AMERICAN SOCIETY OF BIOMECHANICS
Presented at the Twenty-First Annual Meeting |
Loss of ligamentous constraint is understood to be the sine qua non for the occurrence of malalignment of the wrist. Consequently, in theory, the displacement response of the wrist to increased compressive force could be indicative for the state of the ligaments. More importantly, this would provide a means to aid early diagnosis and intervention. To find out the practicality of this line of reasoning, this study analyzed the displacement response of juvenile arthritic wrists during grasp.
In children with juvenile chronic arthritis (JCA), the wrist joint is affected in approximately 60% of cases (Findley et al., 1983). As a result of chronic inflammation of this joint, displacement of the carpus, i.e. malalignment, occurs. In adult rheumatoid arthritis (RA), the development of ulnar carpal displacement is understood as the result of loss of radiocarpal ligamentous constraint in combination with the compressive forces of the forearm muscles acting across the wrist, and the inclination angle of the distal radial articular surface (Linscheid, 1986).

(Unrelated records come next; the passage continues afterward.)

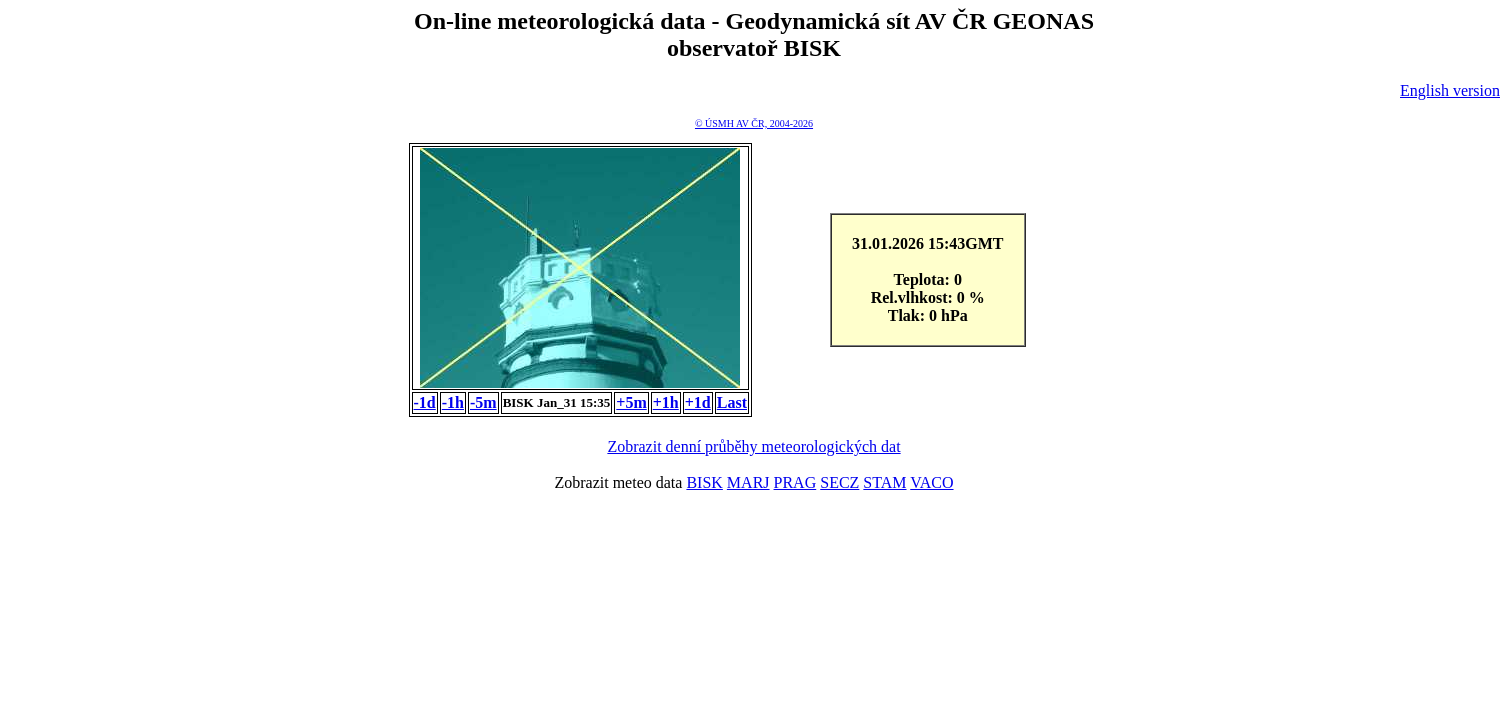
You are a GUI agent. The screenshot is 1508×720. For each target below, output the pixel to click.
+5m (631, 402)
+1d (698, 402)
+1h (666, 402)
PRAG (795, 482)
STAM (884, 482)
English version (1450, 90)
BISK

Consequently, given loss of ligamentous constraint, increasing the compressive force (i.e. the tangential force vector) could provoke ulnar displacement of the carpus.
A way to increase the compressive force in vivo is by grasping. Schuind et al. (1992) described the changes in wrist and forearm configuration during grasp in a study involving 15 healthy adults. During grasp they found proximal migration of the radius, buckling of the carpal bones with capitate angulation and decrease in carpal height. Most interestingly, ulnar translation of the carpus was also found.
If JCA wrists act in accordance with the pathokinesiological concept for adult RA wrists, ulnar displacement should be found during grasp, and the loss of ligamentous constraints would result in a more pronounced displacement of the carpus. However, wrist involvement per se does not necessarily lead to the same extent of loss of ligamentous constraint (Viegas et al., 1995; Melvin, 1989). Consequently, it would be interesting to know if all JCA wrists displace to the same extent during grasp. If not, the effect of increased loading on the carpus could be indicative for the state of the ligaments, and thus aid early diagnosis and intervention.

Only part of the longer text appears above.